_ABOUT THIS TASK_: Pictures are not part of the copy. Write out exactly the lines from the line with "Click the New" through the end of the entries below.

**** SUPPLIED INFORMATION ****

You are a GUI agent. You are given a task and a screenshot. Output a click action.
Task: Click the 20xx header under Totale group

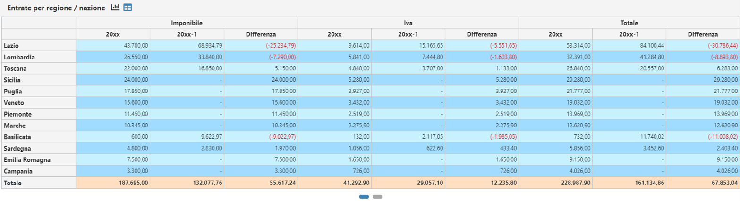[x=555, y=34]
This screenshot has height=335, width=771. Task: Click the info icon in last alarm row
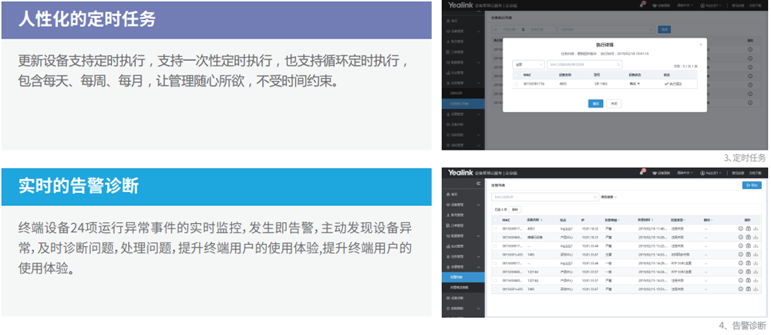(x=739, y=289)
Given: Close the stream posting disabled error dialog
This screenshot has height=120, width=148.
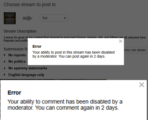Looking at the screenshot, I should [120, 41].
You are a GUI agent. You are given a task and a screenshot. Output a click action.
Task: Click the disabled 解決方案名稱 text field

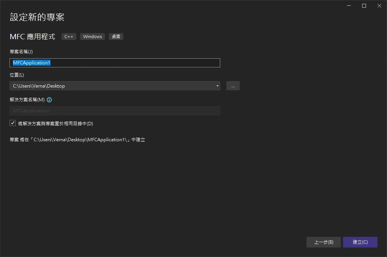[x=114, y=111]
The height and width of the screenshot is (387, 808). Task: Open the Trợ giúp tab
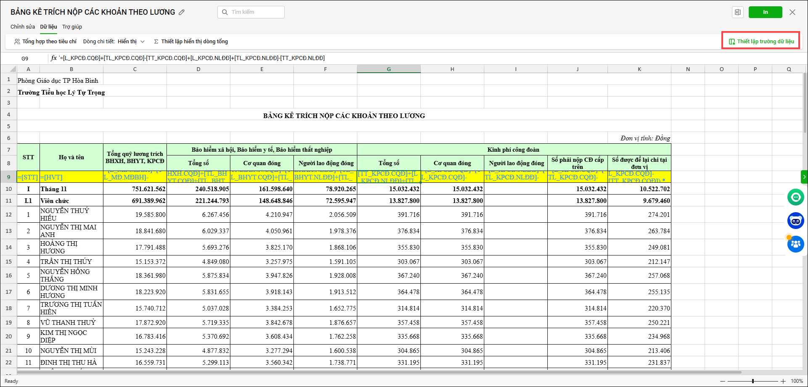click(x=72, y=26)
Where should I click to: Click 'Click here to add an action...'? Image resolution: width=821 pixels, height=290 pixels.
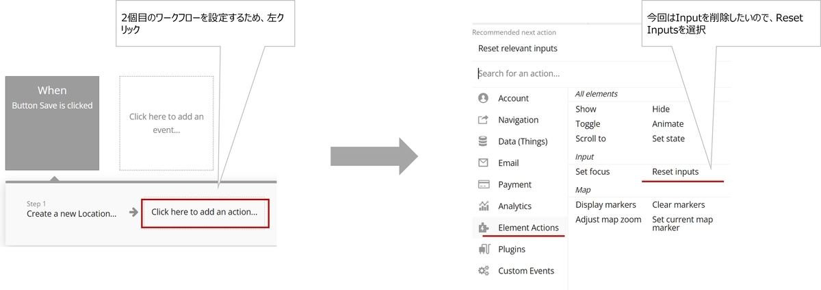click(205, 213)
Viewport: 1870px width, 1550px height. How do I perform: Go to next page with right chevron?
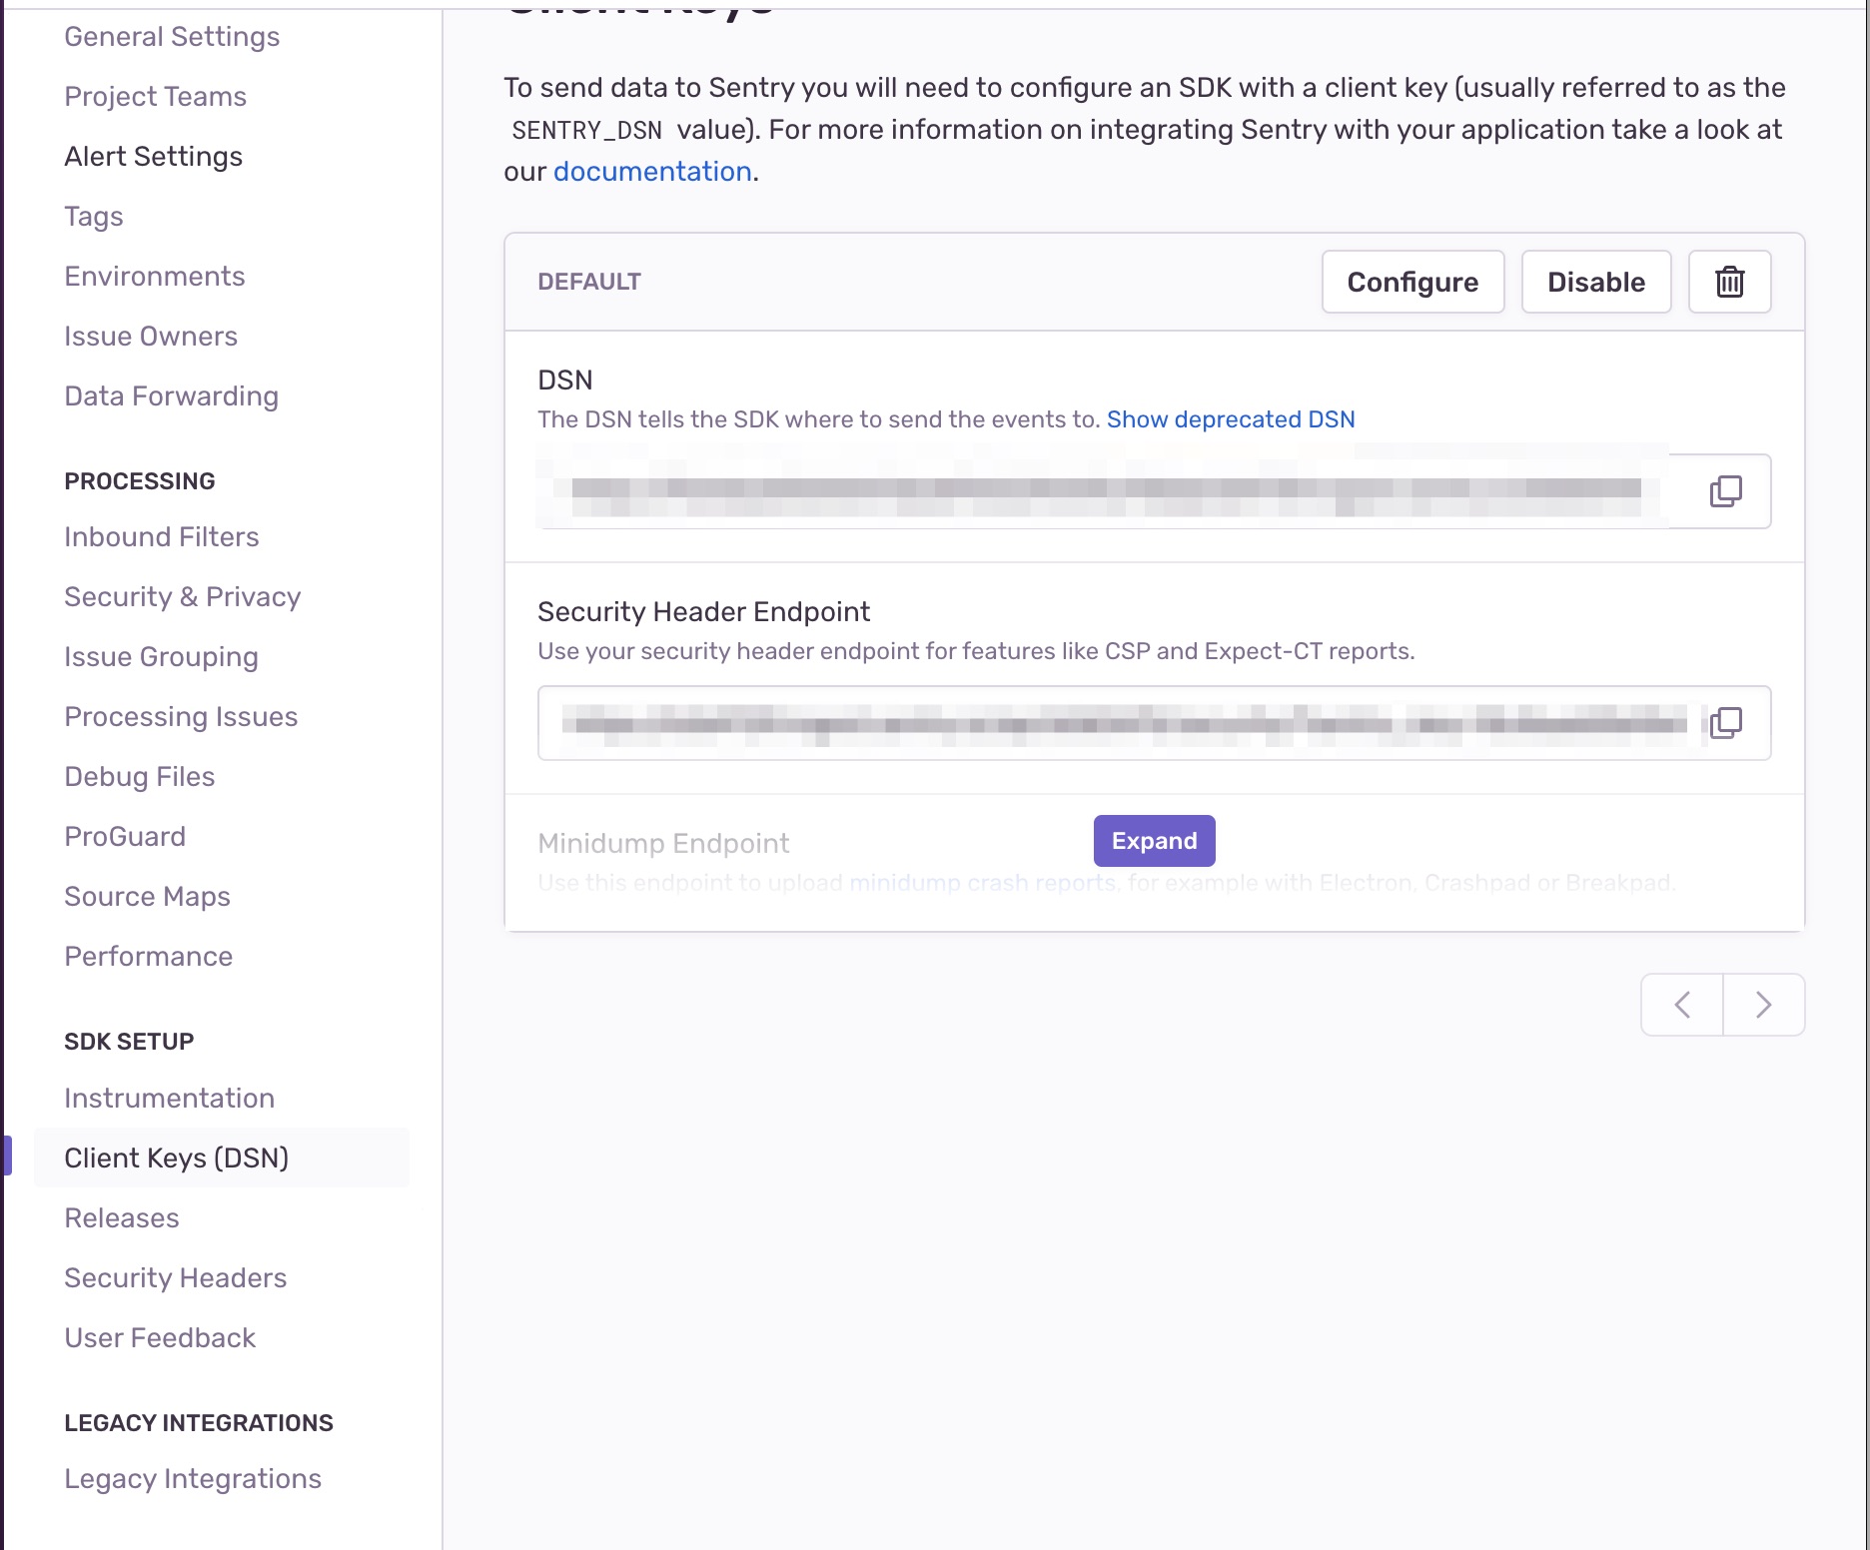pyautogui.click(x=1763, y=1005)
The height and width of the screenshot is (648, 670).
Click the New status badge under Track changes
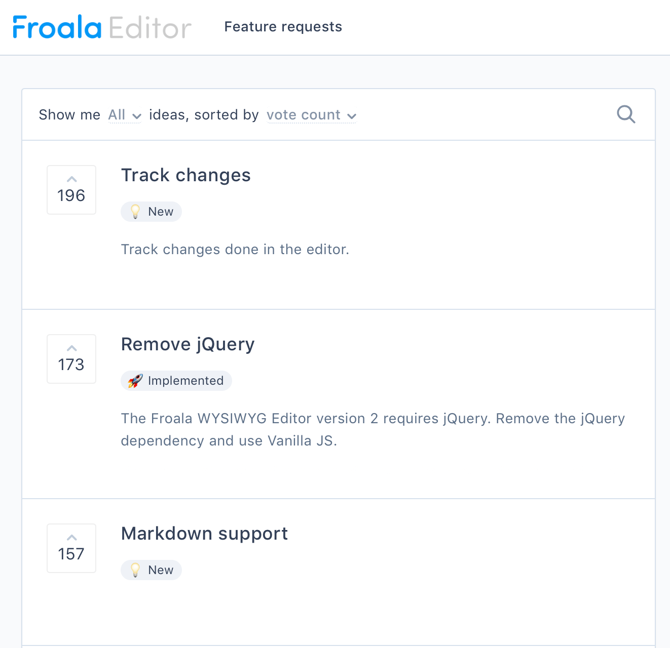click(151, 211)
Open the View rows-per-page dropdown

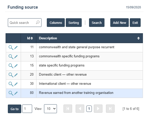click(x=50, y=109)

****

_RESPONSE FOR THIS EXERCISE_:
Click the New status badge under Track changes
click(151, 211)
Open the View rows-per-page dropdown

click(x=50, y=109)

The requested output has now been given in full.